• [ЗАДАНИЕ A] Приведите строки листинга в виде JSON-списка строк, по одной строке на элемент и без пустых строк: начните со строки листинга, где есть "Given: Expand the", и закончите строкой, где есть "Looking at the screenshot, I should pos(160,56).". Изображения в ответ не включайте.

• [ИСХОДНЫЙ ТЕКСТ]
_ _ _

Четыре года назад я принял крупнейший профессиональный вызов в своей жизни, когда как единственный кандидат подал заявку на должность директора школы, которая долгое время имела репутацию некоей «свалки» проблемных учеников и которой угрожало закрытие или слияние с другой школой. За три года нам удалось в три раза увеличить первоначальное количество учащихся и таким образом повысить наполняемость школы с 31% до 98%. У нас по-прежнему высок процент учеников, которые обучаются по индивидуальному плану, что в чешской образовательной среде является доказательством наличия у ребенка действительно серьезных проблем. Речь идет о детях с нарушениями в обучении, поведении, аутистах (их у нас, правда, «всего» три), в следующем году в первый класс будет поступать девочка с синдромом Дауна и т.д. и т.п. Таких детей в школе не менее трети. Несмотря на это, наша школа настолько востребована, что сейчас мы вынуждены даже отказывать желающим. И речь идет совсем не только о родителях проблемных детей. С моей точки зрения это выглядит так, как будто в чешской среде появляется все более многочисленная группа людей, целенаправленно ищущих образовательную среду, где их дети в относительной безопасности будут встречаться со сверстниками, которые в чем-то от них отличаются.
Если кратко подытожить опыт стремления к инклюзивному образованию, который я имею на сегодняшний день, я назвал бы следующее:
- Инклюзивное образование – это не метод и даже не стратегия. Так же, как, например, качественное исследование, – это не метод, а «дизайн» исследования, инклюзивное образование тоже является «дизайном», или подходом, направлением.

_ _ _

• [ИСХОДНЫЕ ДАННЫЕ]
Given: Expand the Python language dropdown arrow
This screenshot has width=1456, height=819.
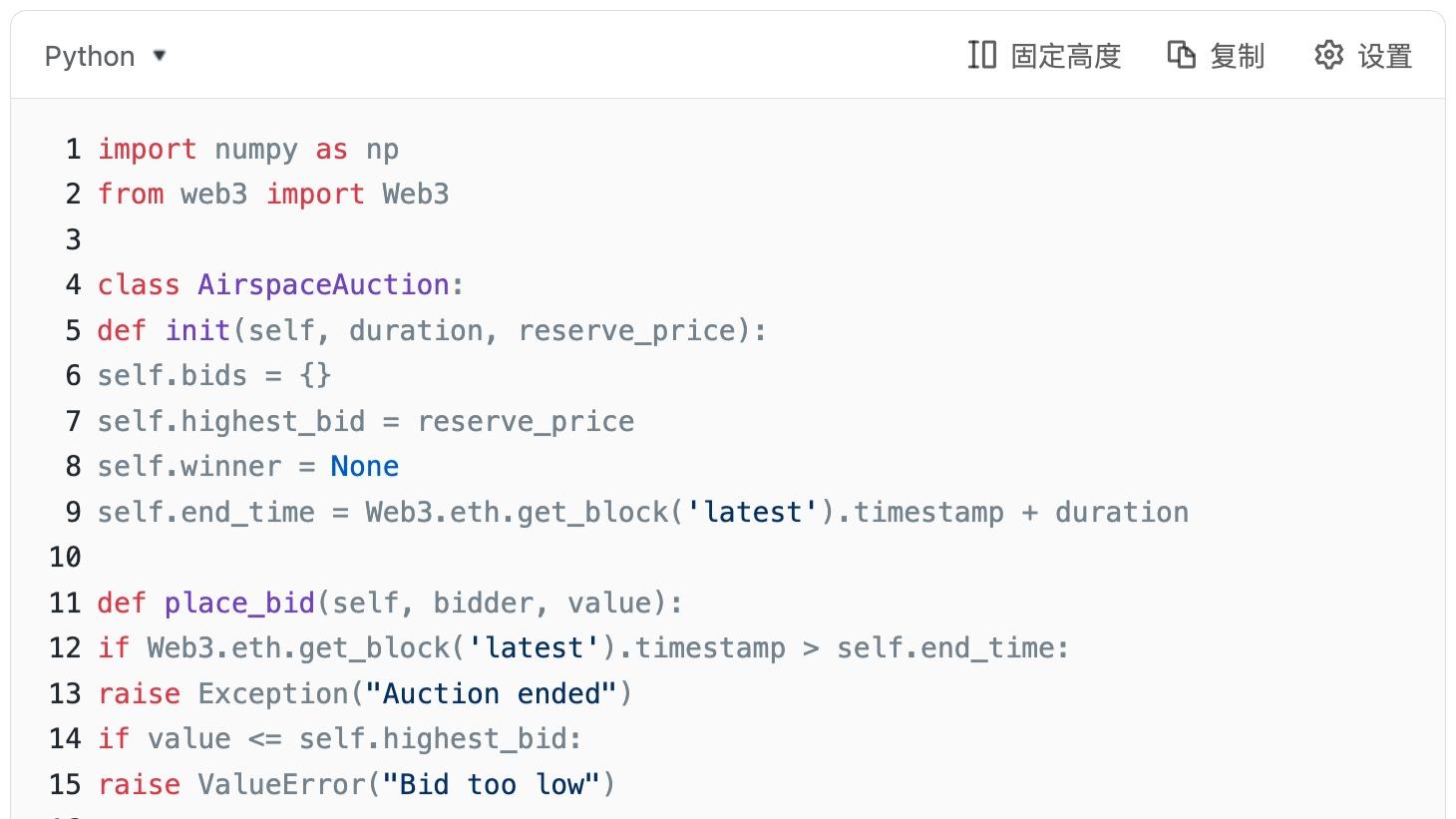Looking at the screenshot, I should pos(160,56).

_ _ _

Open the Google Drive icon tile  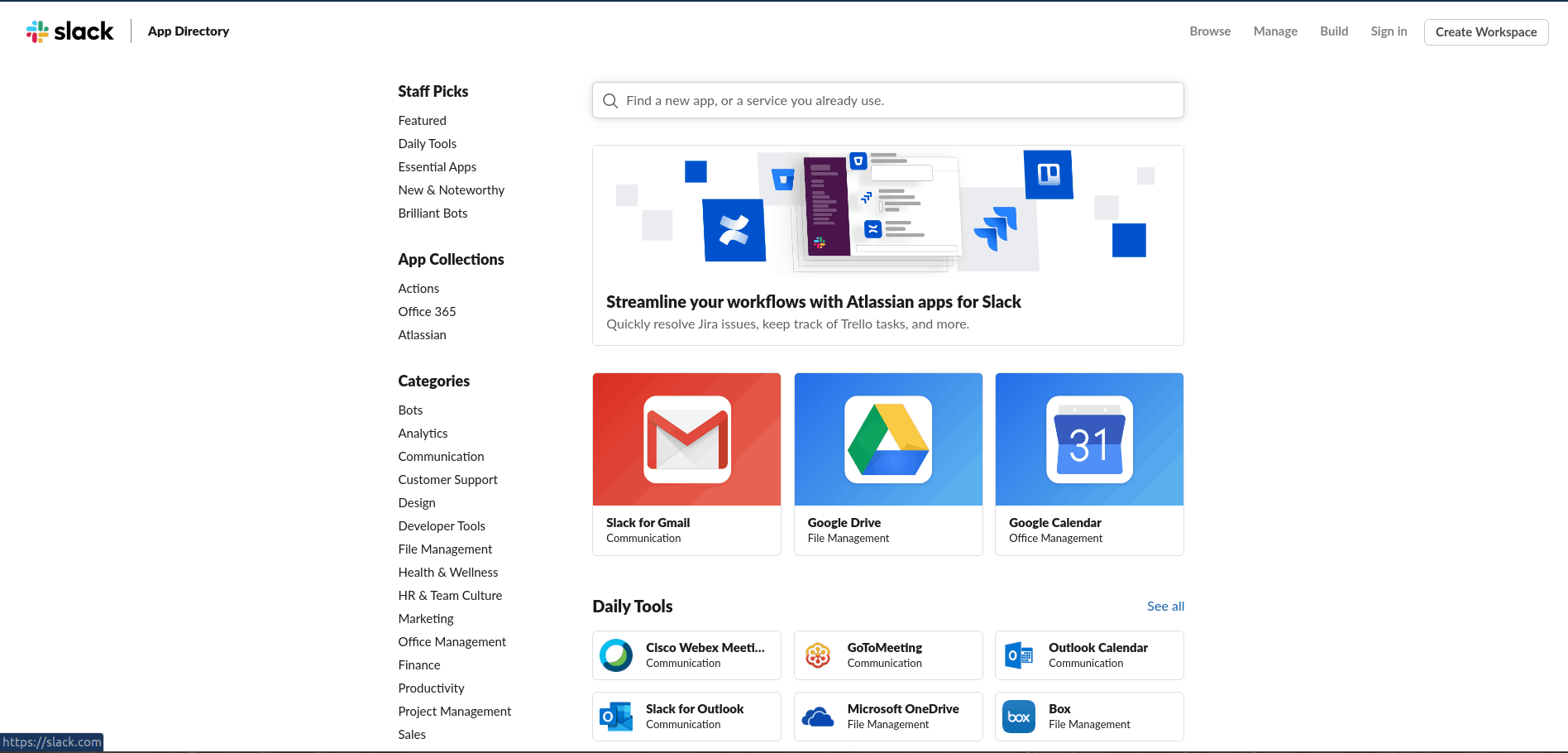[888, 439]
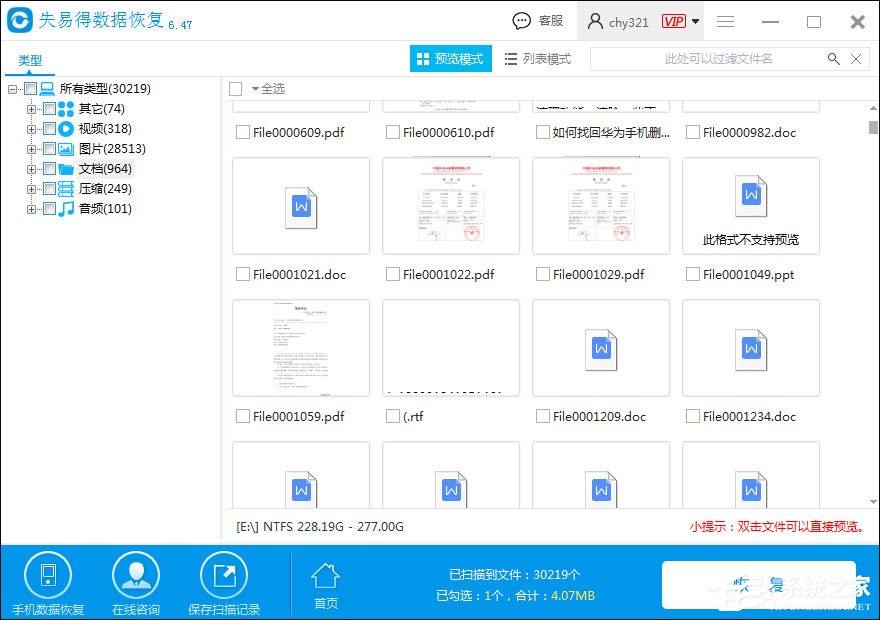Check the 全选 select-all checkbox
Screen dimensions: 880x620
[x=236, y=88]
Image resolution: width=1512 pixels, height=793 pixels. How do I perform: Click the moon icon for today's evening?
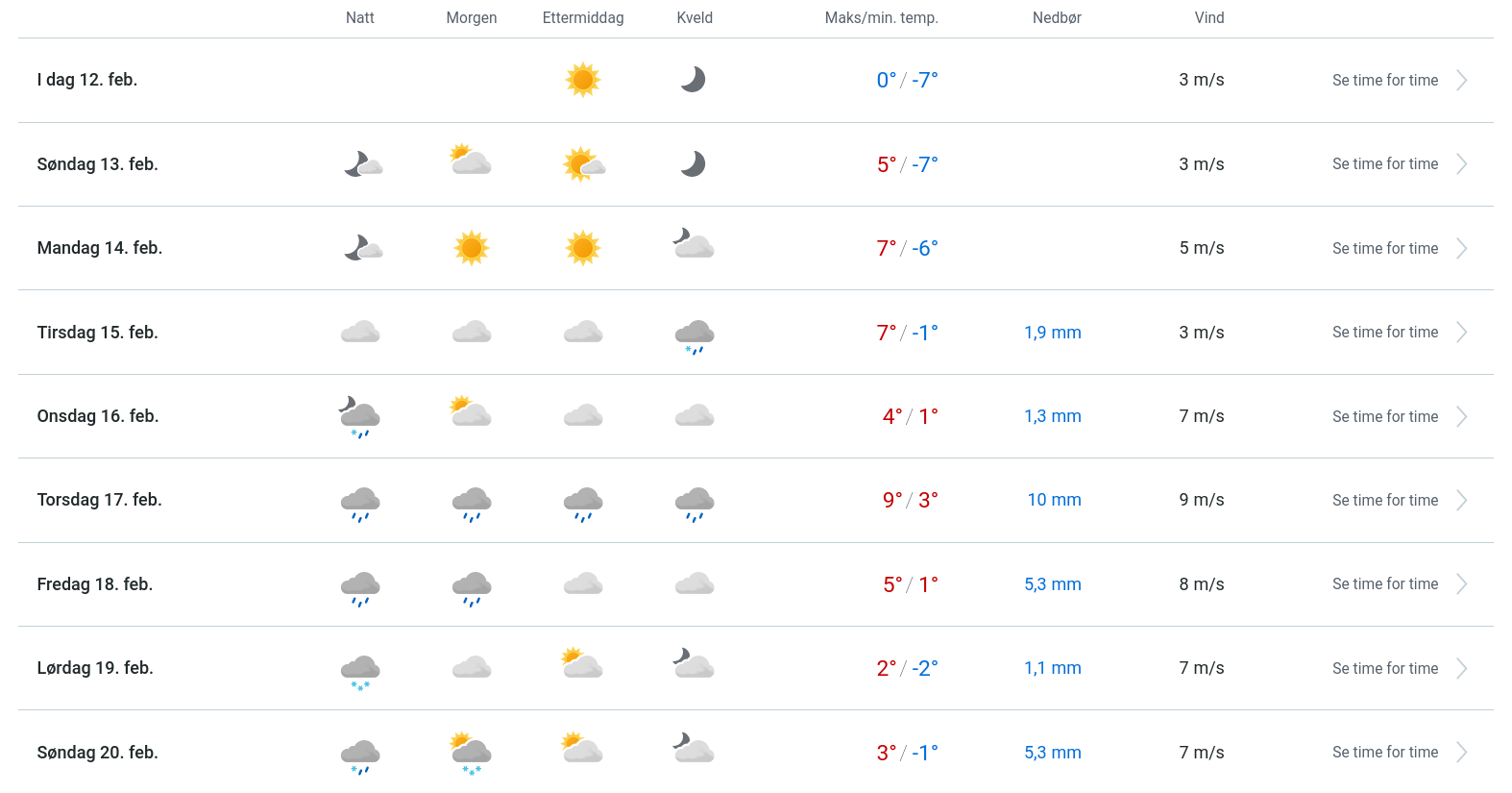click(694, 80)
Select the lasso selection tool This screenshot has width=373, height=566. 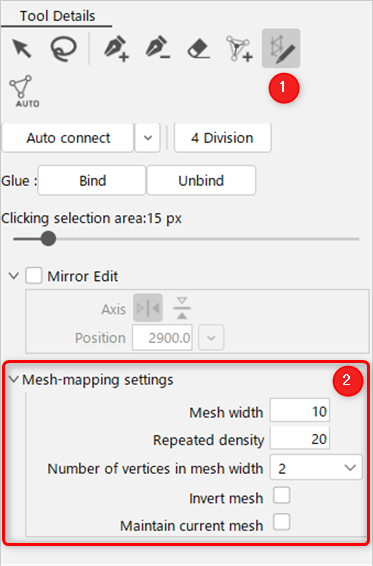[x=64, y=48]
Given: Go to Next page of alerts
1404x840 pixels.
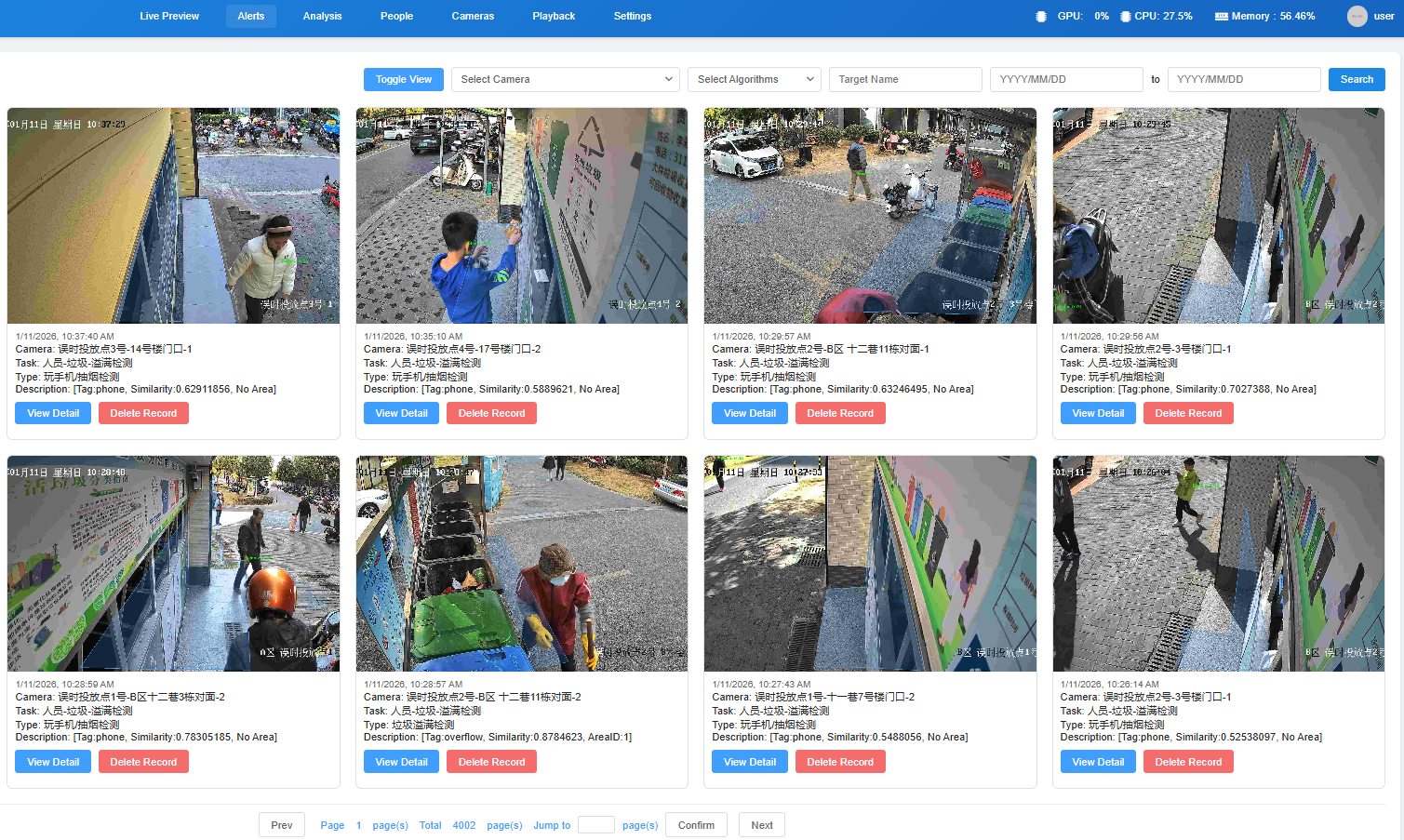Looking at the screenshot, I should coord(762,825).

_ _ _

• [ЗАДАНИЕ B] Согласно тексту об инклюзивном образовании, как изменилась наполняемость школы за три года?

• [ПИСЬМЕННЫЙ ОТВЕТ A]
[
  "Given: Expand the Python language dropdown arrow",
  "This screenshot has width=1456, height=819.",
  "Looking at the screenshot, I should pos(160,56)."
]

• [ПИСЬМЕННЫЙ ОТВЕТ B] Наполняемость школы выросла с 31% до 98%.